As a simple alternative for the big beginning, The Initial Moment of Emergence (TIME) provides a framework for such a narrative: it implies and confirms a basic assumption that an initializing event occurred at t = 0, before which no time existed, and follows this with a temporally organized process of emergence. All narratives begin with change occurring because of an initial disequilibrium, followed by a sequential ordering of events (Sacks1964; Bal 1985), a narrative pattern that gratifies a basic human need to understand causation (Abbott 2008, 41)—how and why things happened the way they did. TIME defines a change in time: emergence is a temporal process of “rising out” (Latin: e-mergere), a coming forth of something formerly hidden, and in fact is now seen as basic to modern cosmology—a process repeated through what Fred Spier (1996) calls the “domains” of cosmic, planetary, and human history. Mario Bunge (2003, 12) provides a succinct definition: “Wholes possess properties that their parts lack. Such global properties are said to be emergent.” Emergence associated with new thresholds of complexity occurs throughout cosmic history; a 13.8-billion-year sequence of emergences is traceable through particulate, stellar, chemical, biological, anthropological, and cultural development, thus casting all of cosmic history as evolutionary—a series of emergences associated with new layers of tiered complexity.

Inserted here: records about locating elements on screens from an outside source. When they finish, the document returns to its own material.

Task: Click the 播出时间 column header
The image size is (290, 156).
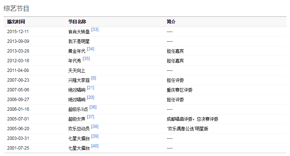Action: tap(16, 22)
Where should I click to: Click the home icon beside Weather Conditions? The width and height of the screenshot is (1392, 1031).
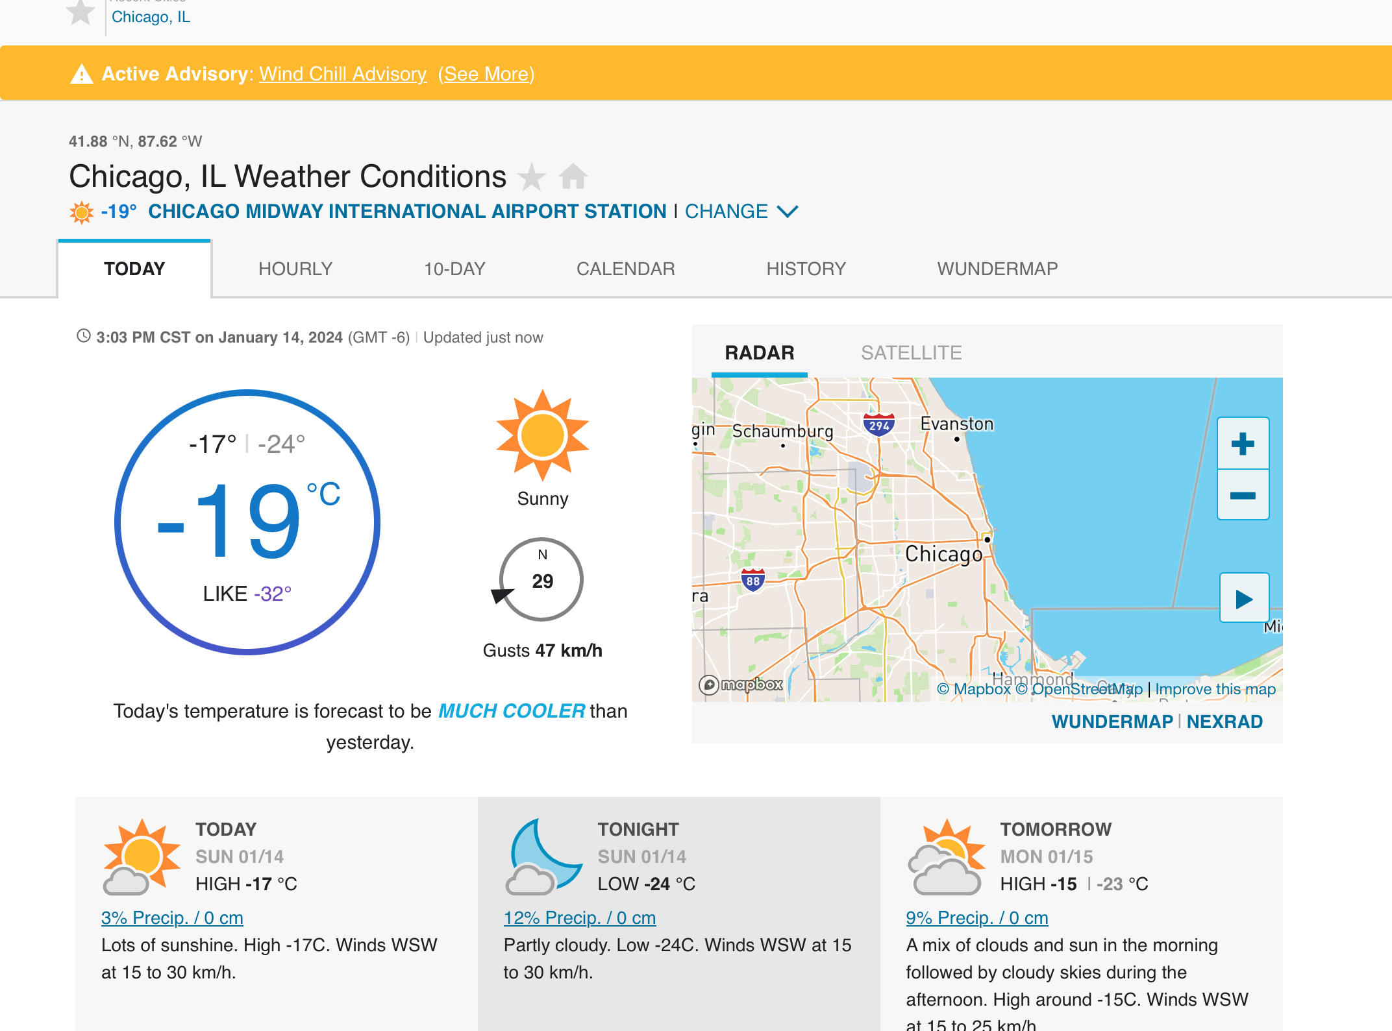573,176
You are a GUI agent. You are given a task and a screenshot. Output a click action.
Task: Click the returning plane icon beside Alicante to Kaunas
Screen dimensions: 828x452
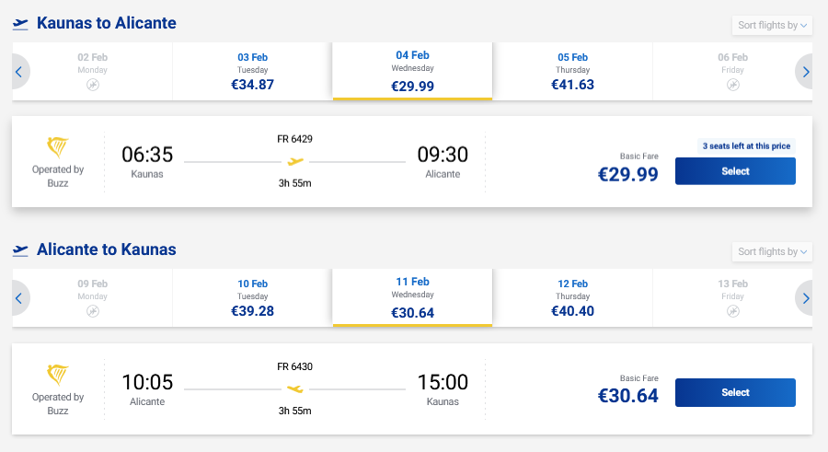click(21, 250)
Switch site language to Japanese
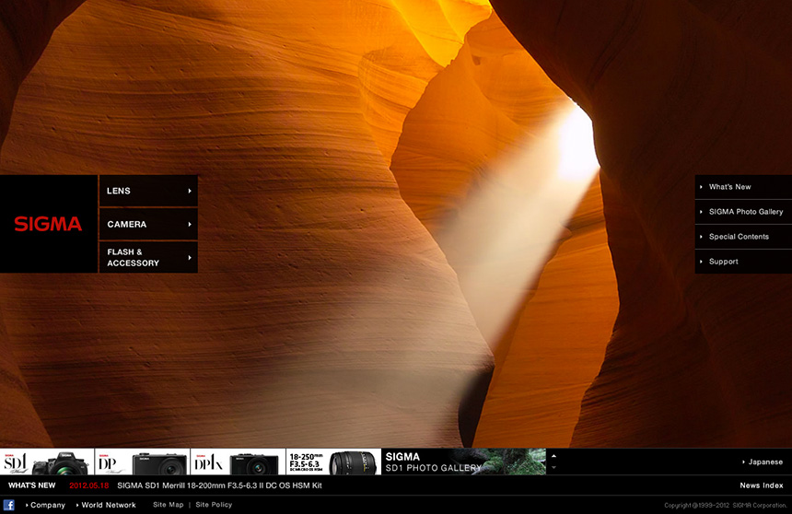 (764, 462)
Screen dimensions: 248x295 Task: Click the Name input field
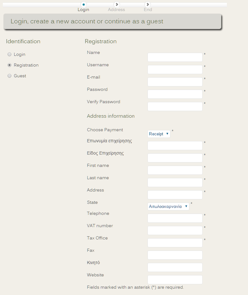point(175,57)
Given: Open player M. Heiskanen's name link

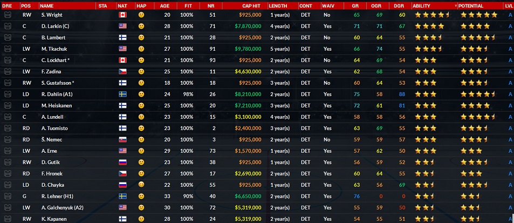Looking at the screenshot, I should (x=56, y=105).
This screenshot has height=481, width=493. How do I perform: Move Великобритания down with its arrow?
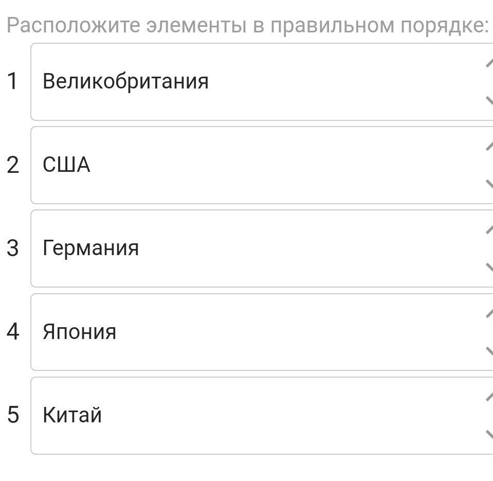coord(489,101)
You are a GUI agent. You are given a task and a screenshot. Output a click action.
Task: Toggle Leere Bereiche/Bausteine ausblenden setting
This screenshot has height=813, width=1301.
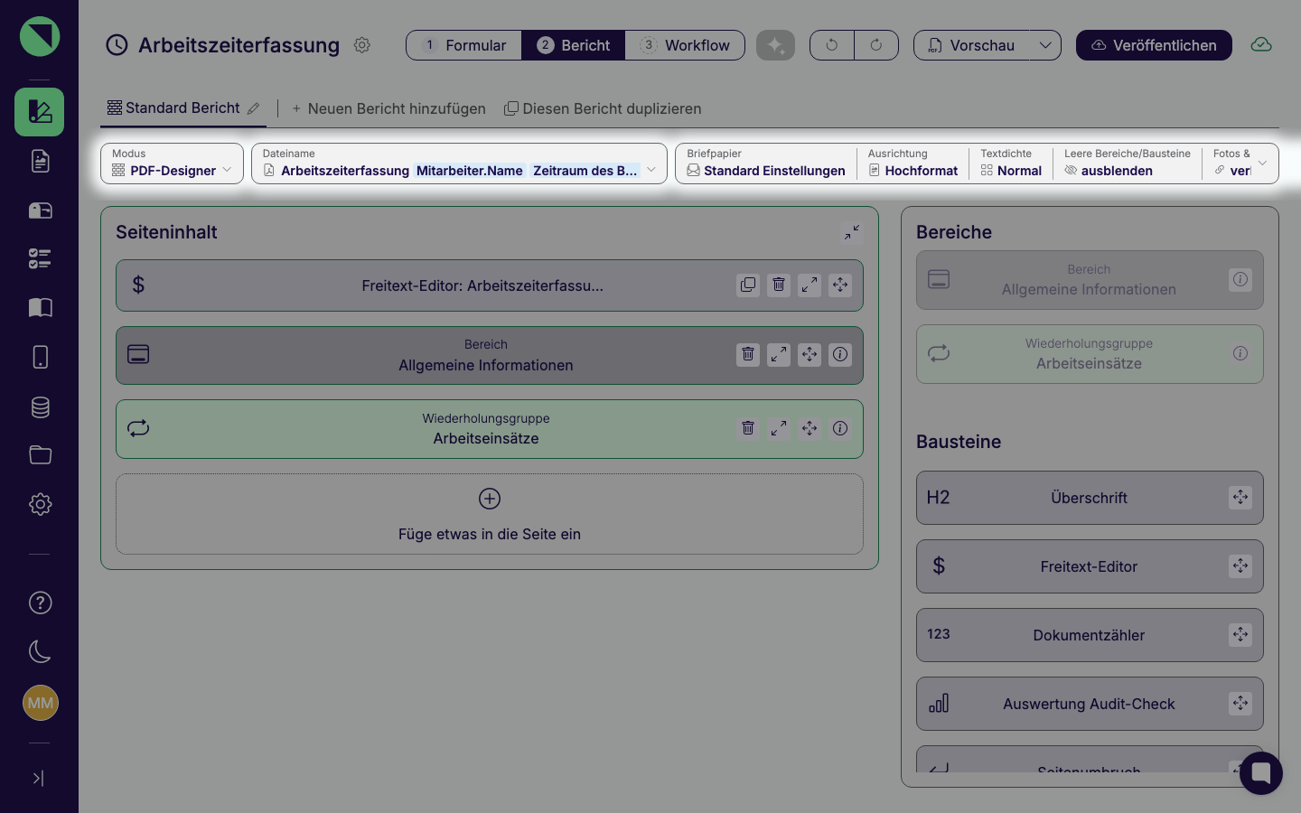coord(1127,163)
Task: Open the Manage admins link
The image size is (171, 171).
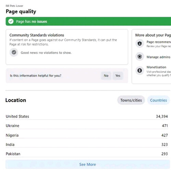Action: tap(158, 57)
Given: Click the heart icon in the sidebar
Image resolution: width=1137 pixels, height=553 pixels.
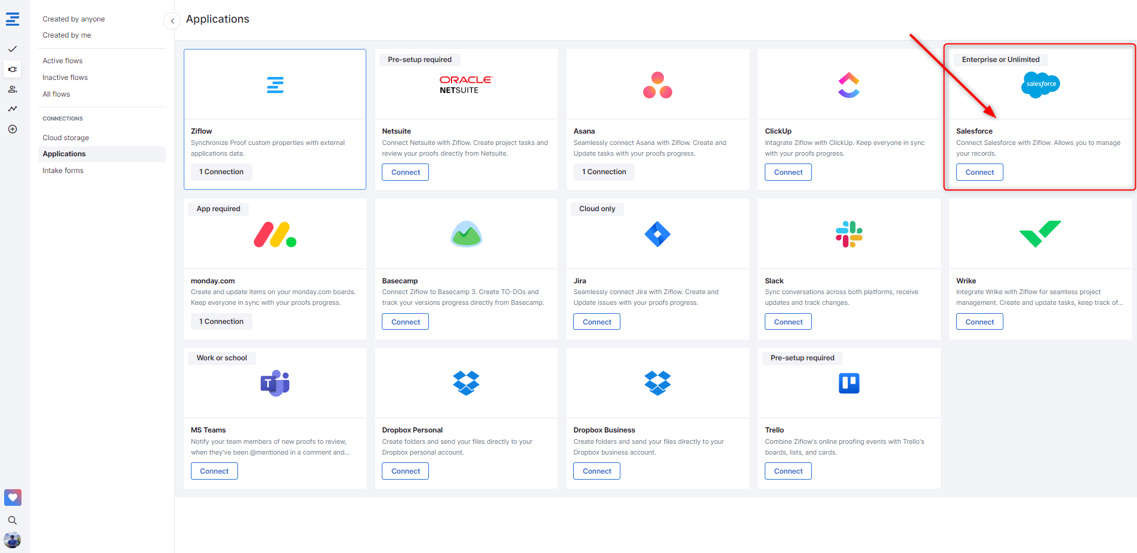Looking at the screenshot, I should coord(13,497).

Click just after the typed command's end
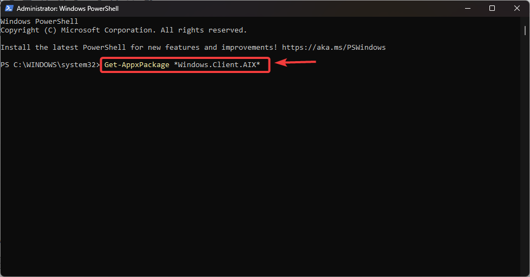pos(264,65)
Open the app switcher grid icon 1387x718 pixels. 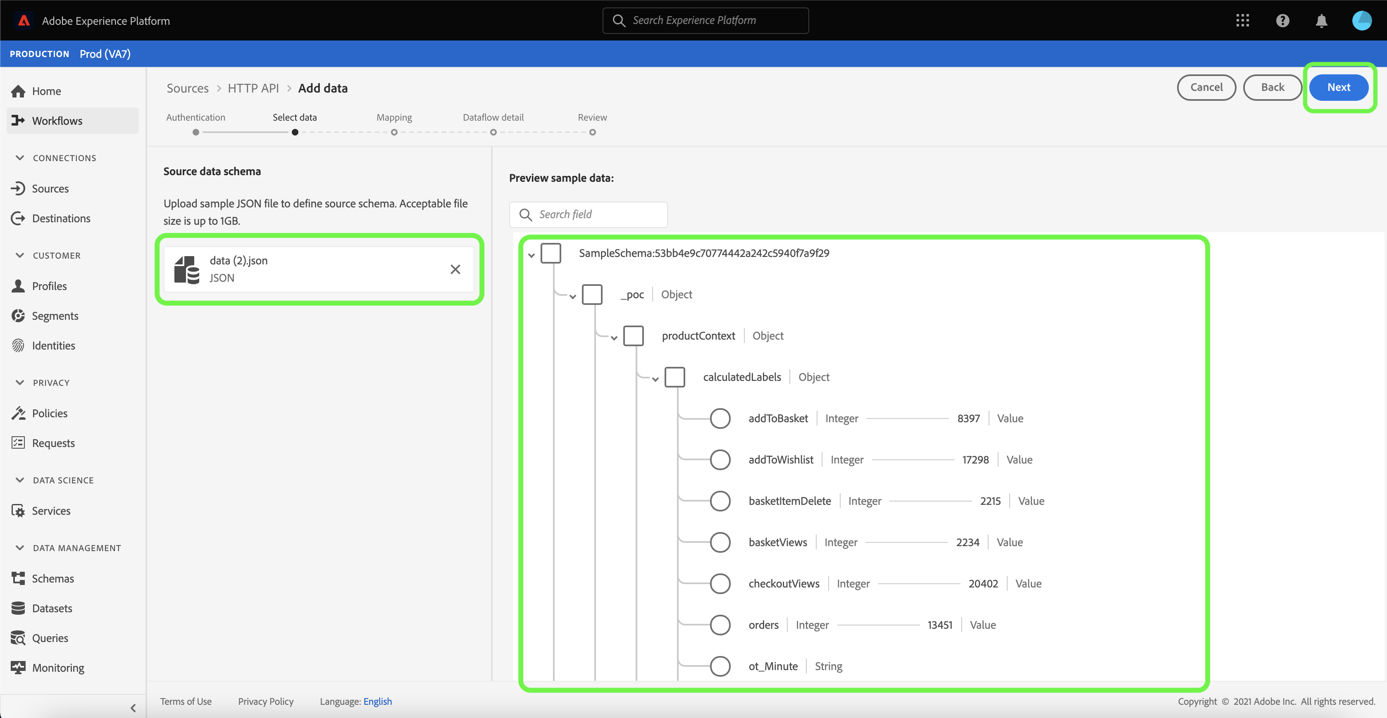click(1242, 20)
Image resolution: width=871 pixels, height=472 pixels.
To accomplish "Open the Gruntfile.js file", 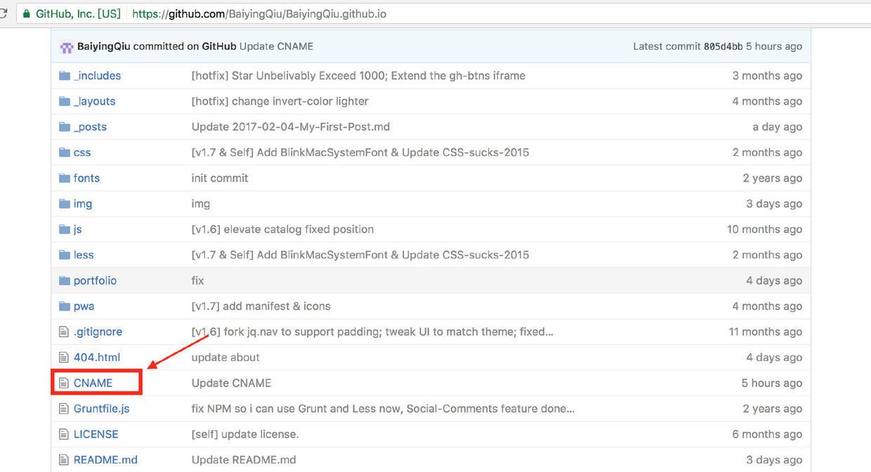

Emergence as the narrative thread of evolutionary and human history has been recognized over several decades by Norman Berrill (1955), Alan Broms (1961), John Pfeiffer (1969, 1977), Charles Maisels (1990), and Steven Johnson (2001); additionally, Mark Bedau and Paul Humphreys (2008) have gathered perspectives from more than twenty philosophers and scientists. Emergence is thus one of the most intensively studied aspects of cosmic history, perhaps because it is quietly recognized as a replacement for the millennia-old mythology of supernatural design as the organizing principle of the material Universe. Emergence describes the appearance of four forces from a single undifferentiated energy and the subsequent emergence of quarks that make up the various particles of elemental matter. Emergence captures the appearance of new properties in each of the elements fused from hydrogen in stellar furnaces, supernova, and kilonova explosions. At the chemical level, emergence describes the appearance of new properties when elements are combined to create millions of familiar compounds and, later, the achievement of reproductive capacity when complex arrangements of chemical molecules form living cells. Laboratory scientists seem reticent to dwell on these rather astonishing results of emergence, perhaps apprehensive that theology or mysticism may make inroads into science. But we should note that emergence even at the level of the material world is a mysterious process; in fact, the astonishing capacity for creativity in the material world has periodically given rise to connotations of spirituality, as in the work of Edmund Sinnott (1955), Pierre Teilhard de Chardin (1959), and Ursula Goodenough (1998). However, emergence remains a neutrally safe concept implying an appearance of innovation and complexity without prior causation. Emergence is also central to human organization as we witness the innovation and creativity emerging from social and cultural complexity and remarkable social applications emerging from the mechanical complexity of computers and the Internet. The Initial Moment of Emergence gives birth to Time, the thread upon which all subsequent emergences and complexities are strung in the Grand Sequence of cosmic history.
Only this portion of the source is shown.